→ **Text zum Lesen**

↓

Gefrierspannen fixiert filigrane und labbrige Teile
Die NTC Nano Tech Coatings GmbH, Tholey, bietet einen Klarlack im Edelstahl-Look an, der vor Korrosion schützt und gleichzeitig Anti-Graffity-Wirkung besitzt. Aufgesprühte Farbe verläuft auf der Oberfläche und bildet keine Konturen aus. „Das Sprayen wird dann einfach keinen Spaß mehr machen“, prophezeit NTC-Geschäftsführer Dr. Georg Wagner. Demnächst soll mit einem ähnlichen, nanotechnologischen Lack das Sieb einer neuen Spülmaschine behandelt werden. Ziel: Das abperlende Wasser soll den Schmutz mitreißen und das Sieb automatisch sauber halten.
Eine Marktlücke in der Nanotechnologie füllt die Surface Contacts GmbH in Saarbrücken. „Viele Anwender sind in einer schwierigen Lage, weil sie die Nano-Beschichtungen nur in geringen Stückzahlen brauchen“, erklärt Geschäftsführer Dr. Andreas Quinten. In solchen Fällen springt sein Unternehmen in die Bresche und übernimmt die Oberflächenbehandlung der meist hochwertigen Teile. Produkte wie dermatologische Laser und spezielle Kunststoff-Spritzgussformen haben die Saarbrücker schon mit Antihaft-Beschichtungen versehen.

↑

→ **Aufgaben**
1/ Gib aus dem Text über Nano-Beschichtungen den Abschnitt wortgetreu aus, der bei „Gefrierspannen fixiert filigrane“ beginnt und bei „automatisch sauber halten.“ endet.
2/ Schreibe den Text über Nano-Beschichtungen im Anschluss an seinen letzten Satz weiter.
Die Einträge stammen aus einer anderen Quelle als der Text über Nano-Beschichtungen.

→ **Einträge des Datensatzes**
↓

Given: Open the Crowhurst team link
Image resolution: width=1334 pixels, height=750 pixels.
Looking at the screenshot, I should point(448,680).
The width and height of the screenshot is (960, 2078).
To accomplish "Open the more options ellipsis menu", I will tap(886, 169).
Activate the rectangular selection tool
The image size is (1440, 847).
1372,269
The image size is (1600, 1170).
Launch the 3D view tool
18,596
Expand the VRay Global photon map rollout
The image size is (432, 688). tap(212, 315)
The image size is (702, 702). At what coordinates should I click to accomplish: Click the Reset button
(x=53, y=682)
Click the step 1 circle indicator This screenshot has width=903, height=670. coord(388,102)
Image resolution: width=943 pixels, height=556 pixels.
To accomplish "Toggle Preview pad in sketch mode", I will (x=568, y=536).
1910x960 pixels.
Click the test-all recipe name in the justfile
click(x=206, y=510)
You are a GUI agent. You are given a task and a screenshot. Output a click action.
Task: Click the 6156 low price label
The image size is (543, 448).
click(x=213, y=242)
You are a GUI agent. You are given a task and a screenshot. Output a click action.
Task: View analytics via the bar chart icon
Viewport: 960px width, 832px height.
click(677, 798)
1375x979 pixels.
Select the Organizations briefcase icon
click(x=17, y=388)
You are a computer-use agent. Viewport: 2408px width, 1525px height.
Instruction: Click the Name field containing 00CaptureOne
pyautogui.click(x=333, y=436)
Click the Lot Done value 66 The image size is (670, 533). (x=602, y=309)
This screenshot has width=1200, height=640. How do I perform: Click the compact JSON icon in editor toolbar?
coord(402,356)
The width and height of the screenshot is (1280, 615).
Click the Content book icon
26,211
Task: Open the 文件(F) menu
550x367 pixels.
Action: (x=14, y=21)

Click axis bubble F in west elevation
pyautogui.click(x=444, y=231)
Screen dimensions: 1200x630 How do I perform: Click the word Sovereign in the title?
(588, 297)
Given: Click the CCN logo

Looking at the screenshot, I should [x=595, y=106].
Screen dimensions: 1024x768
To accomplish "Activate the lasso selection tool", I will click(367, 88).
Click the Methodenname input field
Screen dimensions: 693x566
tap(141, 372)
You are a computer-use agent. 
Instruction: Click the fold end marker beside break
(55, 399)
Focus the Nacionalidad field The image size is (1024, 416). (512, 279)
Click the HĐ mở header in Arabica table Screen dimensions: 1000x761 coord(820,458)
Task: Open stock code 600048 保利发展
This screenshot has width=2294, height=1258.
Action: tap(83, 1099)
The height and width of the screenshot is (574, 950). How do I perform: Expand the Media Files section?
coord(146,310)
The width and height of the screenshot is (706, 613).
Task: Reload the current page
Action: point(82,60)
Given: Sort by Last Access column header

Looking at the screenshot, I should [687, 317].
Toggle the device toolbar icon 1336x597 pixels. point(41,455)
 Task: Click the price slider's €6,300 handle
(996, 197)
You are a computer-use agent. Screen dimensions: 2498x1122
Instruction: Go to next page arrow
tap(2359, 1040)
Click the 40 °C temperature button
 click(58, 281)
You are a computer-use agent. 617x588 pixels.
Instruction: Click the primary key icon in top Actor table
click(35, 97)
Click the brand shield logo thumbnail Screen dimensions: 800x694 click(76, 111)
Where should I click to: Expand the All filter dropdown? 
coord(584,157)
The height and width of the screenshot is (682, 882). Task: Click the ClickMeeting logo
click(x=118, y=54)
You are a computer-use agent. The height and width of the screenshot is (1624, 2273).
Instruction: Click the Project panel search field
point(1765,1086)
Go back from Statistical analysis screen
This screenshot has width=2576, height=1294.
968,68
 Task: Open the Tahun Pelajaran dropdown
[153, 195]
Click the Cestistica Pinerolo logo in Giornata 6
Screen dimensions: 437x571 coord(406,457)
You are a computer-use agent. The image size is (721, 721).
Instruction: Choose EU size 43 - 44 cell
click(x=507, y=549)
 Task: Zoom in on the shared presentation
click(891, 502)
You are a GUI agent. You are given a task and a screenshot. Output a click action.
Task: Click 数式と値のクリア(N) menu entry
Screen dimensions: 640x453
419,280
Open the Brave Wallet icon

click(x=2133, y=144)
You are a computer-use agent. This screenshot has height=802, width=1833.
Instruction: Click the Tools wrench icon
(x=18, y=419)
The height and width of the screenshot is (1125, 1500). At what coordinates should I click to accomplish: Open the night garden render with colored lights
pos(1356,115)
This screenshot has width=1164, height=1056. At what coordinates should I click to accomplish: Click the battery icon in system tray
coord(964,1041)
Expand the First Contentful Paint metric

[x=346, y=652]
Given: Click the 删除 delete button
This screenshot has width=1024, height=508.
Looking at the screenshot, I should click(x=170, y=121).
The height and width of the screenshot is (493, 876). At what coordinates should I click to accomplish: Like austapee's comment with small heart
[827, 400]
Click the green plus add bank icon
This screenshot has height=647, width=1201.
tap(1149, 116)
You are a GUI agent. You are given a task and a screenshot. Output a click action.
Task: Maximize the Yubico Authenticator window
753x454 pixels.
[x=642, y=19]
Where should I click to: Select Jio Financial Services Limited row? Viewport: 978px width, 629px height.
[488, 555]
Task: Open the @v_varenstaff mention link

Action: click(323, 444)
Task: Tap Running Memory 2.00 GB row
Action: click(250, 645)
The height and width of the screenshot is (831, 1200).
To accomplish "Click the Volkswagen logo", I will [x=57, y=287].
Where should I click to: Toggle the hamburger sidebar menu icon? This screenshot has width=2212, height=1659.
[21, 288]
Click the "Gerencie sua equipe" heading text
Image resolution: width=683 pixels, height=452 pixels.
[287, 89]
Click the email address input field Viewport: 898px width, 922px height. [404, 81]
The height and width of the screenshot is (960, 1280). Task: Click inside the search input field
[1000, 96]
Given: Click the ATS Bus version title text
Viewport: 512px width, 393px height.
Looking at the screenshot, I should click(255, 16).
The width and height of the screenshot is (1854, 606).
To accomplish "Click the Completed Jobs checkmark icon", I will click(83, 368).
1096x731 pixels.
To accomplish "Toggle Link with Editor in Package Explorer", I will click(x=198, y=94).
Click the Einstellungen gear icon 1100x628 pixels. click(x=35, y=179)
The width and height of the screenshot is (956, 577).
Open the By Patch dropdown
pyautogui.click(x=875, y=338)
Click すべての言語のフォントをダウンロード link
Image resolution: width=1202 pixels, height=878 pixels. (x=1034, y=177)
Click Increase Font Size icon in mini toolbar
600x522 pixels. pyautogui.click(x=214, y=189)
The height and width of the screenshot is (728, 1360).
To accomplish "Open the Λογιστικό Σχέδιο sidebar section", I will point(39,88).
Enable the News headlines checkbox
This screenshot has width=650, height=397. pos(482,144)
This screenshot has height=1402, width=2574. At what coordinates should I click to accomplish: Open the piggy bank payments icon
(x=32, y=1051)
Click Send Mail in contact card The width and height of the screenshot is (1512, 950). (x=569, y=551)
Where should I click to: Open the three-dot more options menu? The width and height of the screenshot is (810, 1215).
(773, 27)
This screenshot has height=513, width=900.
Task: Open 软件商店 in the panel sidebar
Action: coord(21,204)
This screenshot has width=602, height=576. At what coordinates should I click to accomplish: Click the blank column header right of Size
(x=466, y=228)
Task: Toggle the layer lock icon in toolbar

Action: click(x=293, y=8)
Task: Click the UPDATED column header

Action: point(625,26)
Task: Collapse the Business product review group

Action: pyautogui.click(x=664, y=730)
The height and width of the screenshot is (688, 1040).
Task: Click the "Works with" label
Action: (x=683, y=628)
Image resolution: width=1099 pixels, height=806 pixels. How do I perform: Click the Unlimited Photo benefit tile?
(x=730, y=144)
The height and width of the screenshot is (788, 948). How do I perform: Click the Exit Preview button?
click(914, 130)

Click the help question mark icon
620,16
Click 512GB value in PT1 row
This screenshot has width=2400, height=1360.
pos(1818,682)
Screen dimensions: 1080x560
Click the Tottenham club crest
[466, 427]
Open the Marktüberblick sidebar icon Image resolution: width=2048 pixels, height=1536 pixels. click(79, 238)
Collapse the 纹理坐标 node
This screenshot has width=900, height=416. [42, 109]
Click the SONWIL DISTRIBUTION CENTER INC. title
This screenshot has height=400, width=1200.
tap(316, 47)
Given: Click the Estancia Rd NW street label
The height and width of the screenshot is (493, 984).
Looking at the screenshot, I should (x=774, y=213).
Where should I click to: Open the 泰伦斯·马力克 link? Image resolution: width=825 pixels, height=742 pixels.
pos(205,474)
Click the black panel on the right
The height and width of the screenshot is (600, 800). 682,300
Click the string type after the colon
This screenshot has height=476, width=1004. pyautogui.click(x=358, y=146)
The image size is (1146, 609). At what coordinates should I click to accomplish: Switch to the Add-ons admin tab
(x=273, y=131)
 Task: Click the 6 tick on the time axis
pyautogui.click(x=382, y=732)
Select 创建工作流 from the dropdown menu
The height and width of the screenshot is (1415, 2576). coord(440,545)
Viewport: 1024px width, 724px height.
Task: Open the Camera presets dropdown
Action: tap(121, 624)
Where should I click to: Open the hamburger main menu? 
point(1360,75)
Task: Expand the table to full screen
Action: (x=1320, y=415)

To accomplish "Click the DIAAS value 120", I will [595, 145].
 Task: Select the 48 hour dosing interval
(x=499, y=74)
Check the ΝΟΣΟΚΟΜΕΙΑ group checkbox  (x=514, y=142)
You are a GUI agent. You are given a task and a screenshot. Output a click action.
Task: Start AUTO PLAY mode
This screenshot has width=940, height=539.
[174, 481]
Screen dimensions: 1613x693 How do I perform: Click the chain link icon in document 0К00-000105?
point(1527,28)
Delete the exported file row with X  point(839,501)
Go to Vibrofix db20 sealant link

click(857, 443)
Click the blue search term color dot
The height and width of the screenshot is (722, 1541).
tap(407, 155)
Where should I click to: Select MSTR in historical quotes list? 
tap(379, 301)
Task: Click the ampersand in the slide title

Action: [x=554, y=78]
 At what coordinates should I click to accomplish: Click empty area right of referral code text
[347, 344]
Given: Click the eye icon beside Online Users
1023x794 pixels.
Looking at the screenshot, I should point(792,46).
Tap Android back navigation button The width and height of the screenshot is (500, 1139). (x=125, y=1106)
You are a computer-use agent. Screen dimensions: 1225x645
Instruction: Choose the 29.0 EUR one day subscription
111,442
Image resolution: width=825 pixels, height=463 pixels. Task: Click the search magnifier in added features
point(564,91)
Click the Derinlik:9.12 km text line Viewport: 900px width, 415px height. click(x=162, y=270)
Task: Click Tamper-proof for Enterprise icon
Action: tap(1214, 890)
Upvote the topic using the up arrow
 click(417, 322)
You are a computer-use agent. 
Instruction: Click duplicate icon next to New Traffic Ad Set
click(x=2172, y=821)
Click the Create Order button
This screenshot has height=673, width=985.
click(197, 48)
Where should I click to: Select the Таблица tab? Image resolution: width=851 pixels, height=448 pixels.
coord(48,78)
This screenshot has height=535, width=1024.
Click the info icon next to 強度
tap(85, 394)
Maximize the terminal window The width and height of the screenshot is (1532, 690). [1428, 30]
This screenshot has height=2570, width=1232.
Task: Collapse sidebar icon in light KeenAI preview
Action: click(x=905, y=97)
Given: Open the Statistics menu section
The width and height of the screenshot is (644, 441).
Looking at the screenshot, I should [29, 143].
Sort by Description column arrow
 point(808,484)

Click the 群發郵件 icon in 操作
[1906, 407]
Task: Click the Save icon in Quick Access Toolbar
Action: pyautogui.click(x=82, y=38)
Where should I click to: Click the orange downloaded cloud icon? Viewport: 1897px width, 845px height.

↑

→ **Antworten je Aufgabe**
1/
Gefrierspannen fixiert filigrane und labbrige Teile
Die NTC Nano Tech Coatings GmbH, Tholey, bietet einen Klarlack im Edelstahl-Look an, der vor Korrosion schützt und gleichzeitig Anti-Graffity-Wirkung besitzt. Aufgesprühte Farbe verläuft auf der Oberfläche und bildet keine Konturen aus. „Das Sprayen wird dann einfach keinen Spaß mehr machen“, prophezeit NTC-Geschäftsführer Dr. Georg Wagner. Demnächst soll mit einem ähnlichen, nanotechnologischen Lack das Sieb einer neuen Spülmaschine behandelt werden. Ziel: Das abperlende Wasser soll den Schmutz mitreißen und das Sieb automatisch sauber halten.

2/
In ihrem Gefolge bringt die Nanotechnologie auch verwandte Technologien zum Blühen, die ebenfalls mit kleinen Dimensionen umgehen können. Ein Beispiel ist das Gefrierspannen, das Friedemann Lotsch auf dem Stand des Kompetenzzentrums UPOB vorführte: Sehr filigrane oder labile Teile, die normale Spannvorrichtungen zerstören würden, friert Lotsch einfach ein oder an. 30 s bis 2 min braucht er in der Regel dafür. Als Medium verwendet er Wasser. „Viele Kunden sind begeistert, weil sie nun neue Teile bearbeiten können“, sagt der Chef der zwei Jahre jungen Lotsch Design + Technologie GmbH aus Schwerte. Neben dem Gefriertopf hat er all die Exponate ausgebreitet, die sich nun erstmals oder zumindest besser zerspanen lassen als zuvor: gefrorene Turbinenschaufeln, Plexiglas-, Schaum- und Moosgummi-Plättchen.
Natürlich ging die Materialica nicht in der Nanotechnologie auf. Erfindungen wie die galvanische Schicht Spacecoat ließen die Besucher ebenfalls staunen. Gemeinschaftlich entwickelt von BMW und der Platingtech Kollmann & Co GmbH in Niklasdorf/Österreich, vereinfacht die Schicht das Einstellen von Zahnflankenspielen in Getrieben. Spacecoat dient als Abstandshalter beim Montieren und löst sich im Betrieb von selbst auf. Zurück bleibt das erwünschte Zahnflankenspiel – bei BMW schon in Serie umgesetzt, wie Platingtech versichert.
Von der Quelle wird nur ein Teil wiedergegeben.